I think you underestimate DD's popularity in the United States, though. It's far more popular in most of the northeast than Starbucks is. Starbucks has made some big inroads in New York and New Jersey over the past 10 years but it's hit a plateau now, and there are still a lot more DD's here than there are Starbucks.
One of DD's problems, though, is that they're franchised. So they're very inconsistent. The decor is pretty standardized (and they actually have updated to better compete... but they are a donut shop after all), but standards of cleanliness, customer service, and even the quality of the coffee itself is very uneven from store to store. I've actually complained to the DD company about this because the store nearest to where I used to live had to be about the worst DD in the entire nation - a cup of coffee there was really not much different than a cup of hot, cloudy water. Their employees, most of whom are not native to this country, also seem to have basically no coffee training and do not understand standard coffee terms like "regular" or "light" - you have to explain exactly what you want every time, and they still almost never get it quite right. This drives me crazy. They really need to institute some sort of company-wide training program.
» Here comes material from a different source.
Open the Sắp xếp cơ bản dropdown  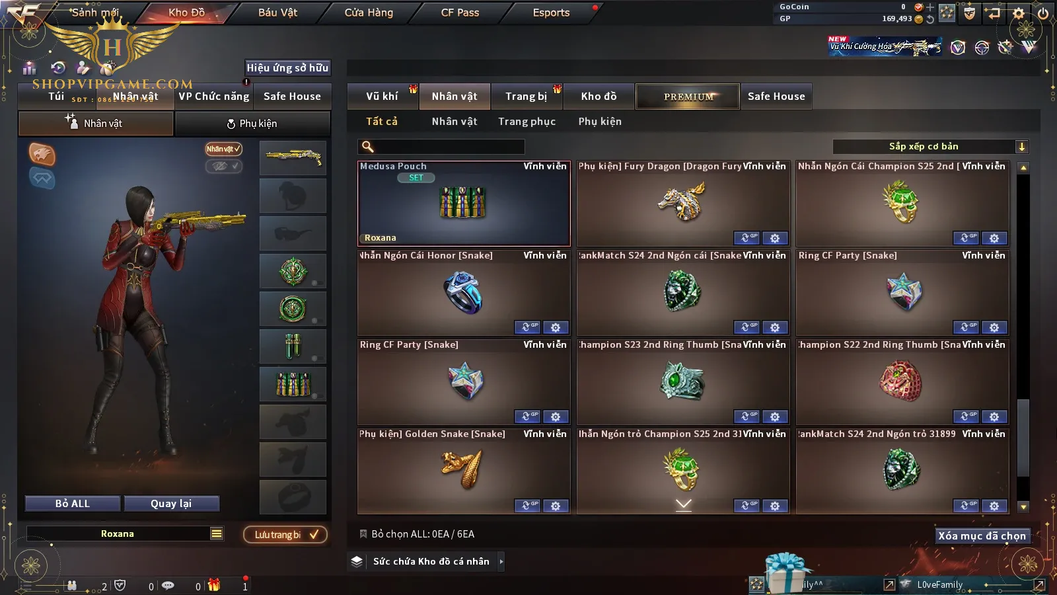[930, 147]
But DD's marketing I think is actually pretty good - they've beaten the pants off Krispy Kreme (which is their main competitor, not Starbucks) by focusing on the coffee rather than the donuts, and they've always got new coffee drinks coming out on a seasonal basis (though most of them are undrinkable if you ask me - those "lattes" they have almost make me want to throw up). So they're doing okay.
But what they do well is regular, plain old every day coffee, nothing else, and the people who drink their coffee and like it are just not the same people who find Starbucks coffee tasty. DD's customers are a lot more blue-collar (even if they're really white-collar, like me), they don't care about having wi-fi with their coffee, they don't equate "bitter" with "good", they don't use the word "grande" when they really mean "medium", they don't need to pay four bucks for a cup-o-joe. So I think DD will probably pretty easily manage to co-exist with Starbucks; in the areas where both exist, DD is actually doing better right now.
(Of course, here in New York, we've got really good "real" coffee shops where you can get a nice, dark roast that's not bitter at all... so if you like your Starbucks, you can have that style of coffee the way it's supposed to be. But again, people who want that are not really Dunkin Donuts type customers anyway.)